Enti «103», il futuro passa da un welfare sempre più ampio
La ricorrenza dei vent’anni dell’Eppi, che segue di poco quella celebrata nel dicembre scorso dagli enti di previdenza privata di cui al decreto 103,rappresenta la prova più consistente di come il testimone raccolto dalle mani del legislatore venti anni orsono sia in mani salde e proceda verso nuovi traguardi.
L’innovativo esperimento di privatizzazione di una parte del sistema di protezione sociale attuato col decreto legislativo 103/1996 si è rivelato vincente. Al cospetto, infatti, di un sistema di regole, tutele e di una governance che erano da costruire dalle fondamenta, di norme succedutesi che non sempre hanno fatto da “sponda” e degli impatti della crisi sui redditi e sull’occupazione libero-professionale, le casse privatizzate non si sono limitate a svolgere il compito loro assegnato, ma hanno saputo innovare loro stesse e il ruolo ad esse assegnato.

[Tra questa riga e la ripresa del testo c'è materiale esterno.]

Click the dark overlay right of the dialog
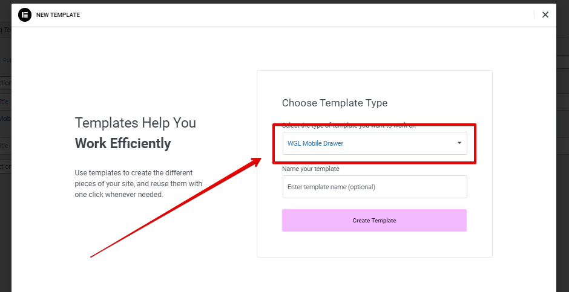Screen dimensions: 569x292 tap(562, 181)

Il primo traguardo tagliato dagli enti privatizzati è stato quello di costruire una relazione nuova con l’iscritto. Quelli che potevano rivelarsi freddi apparati rappresentano oggi la “casa” degli iscritti: un cambio di prospettiva, questo, che ha accompagnato gli enti nel corso del loro consolidamento e che proprio nel momento della crisi è giunto a compimento, offrendo un sistema di tutele che da puntiforme (la previdenza) si è fatto reti-forme, sempre più esteso (al professionista, alla persona, alla famiglia) e con maglie sempre più strette (l’assistenza, la tutela della salute, il welfare professionale, il welfare alla famiglia).

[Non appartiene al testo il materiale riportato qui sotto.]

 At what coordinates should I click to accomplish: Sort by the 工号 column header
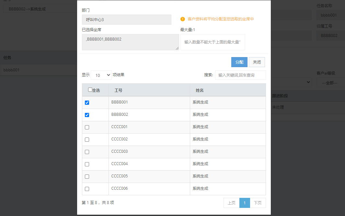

La mutata percezione degli enti è tuttavia effetto dell’evoluzione funzionale, in chiave marcatamente pratica, che li ha caratterizzati. Le “Casse” del 103, cui appartiene l’Eppi, sono oggi hub polifunzionali i cui iscritti nelle varie fasi di vita e di lavoro – dall’avvio della professione, al suo rilancio o riconversione – possono contare su un set di incentivi, sostegni e risorse (rateazione dei contributi, agevolazioni per investimenti correlati alla professio- ne, borse di studio, bonus per nascita figlio eccetera) e che permettono di rilanciarsi professionalmente o superare fasi di vita anche complesse. In questo risiede la modernità degli enti, che hanno compreso prima di tutti quanto il mondo delle professioni sia cambiato, e tuttora lo stia facendo, sotto la spinta della tecnologia, dei mercati, dei nuovi modelli di business che si vanno affermando, e con essi il bisogno di welfare espresso.

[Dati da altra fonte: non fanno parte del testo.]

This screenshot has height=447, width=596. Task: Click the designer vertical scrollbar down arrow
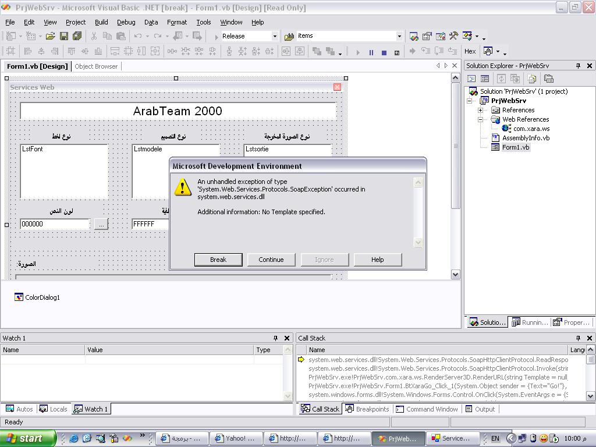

Oltre alla mutata “immagine” e alla più assortita offerta di prestazioni di welfare integrato erogate, sono la vitalità e la lucidità con le quali gli enti hanno saputo “dettare il passo” in talune situazioni, a chiudere il cerchio della loro evoluzione. Il pragmatismo mostrato nel rileggere e attualizzare alla luce delle nuove sfide la funzione originaria degli enti, la tutela previdenziale, rappresenta l’ulteriore traguardo tagliato dagli “enti 103”, che hanno messo in campo tutti gli strumenti – e i margini di azione – funzionali a scardinare assetti apparentemente rigidi e politicamente “scomodi”. Eppure, a fronte di modesti tassi di sostituzione assicurati dai regolamenti previdenziali in origine – che stabilivano contribuzioni poco compatibili con un sistema di calcolo contributivo – le Casse hanno approntato puntelli e sostegni tali da costruire una tutela previdenziale ben più solida a vantaggio degli iscritti. Se l’innalzamento dell’aliquota di calcolo del contributo soggettivo rientra nell’ordinaria amministrazione, nel distribuire una quota del contributo integrativo sul montante previdenziale dell’iscritto o nel rivalutare i contributi versati dall’iscritto attribuendo l’extrarendimento degli investimenti le Casse hanno dato prova di maturità e lungimiranza.
Per accingersi a tagliare nuovi traguardi servono regole chiare e procedure fluide, tanto nei controlli quanto soprattutto nell’allocazione del patrimonio perché i tempi delle norme molto spesso non coincidono con quelli della finanza.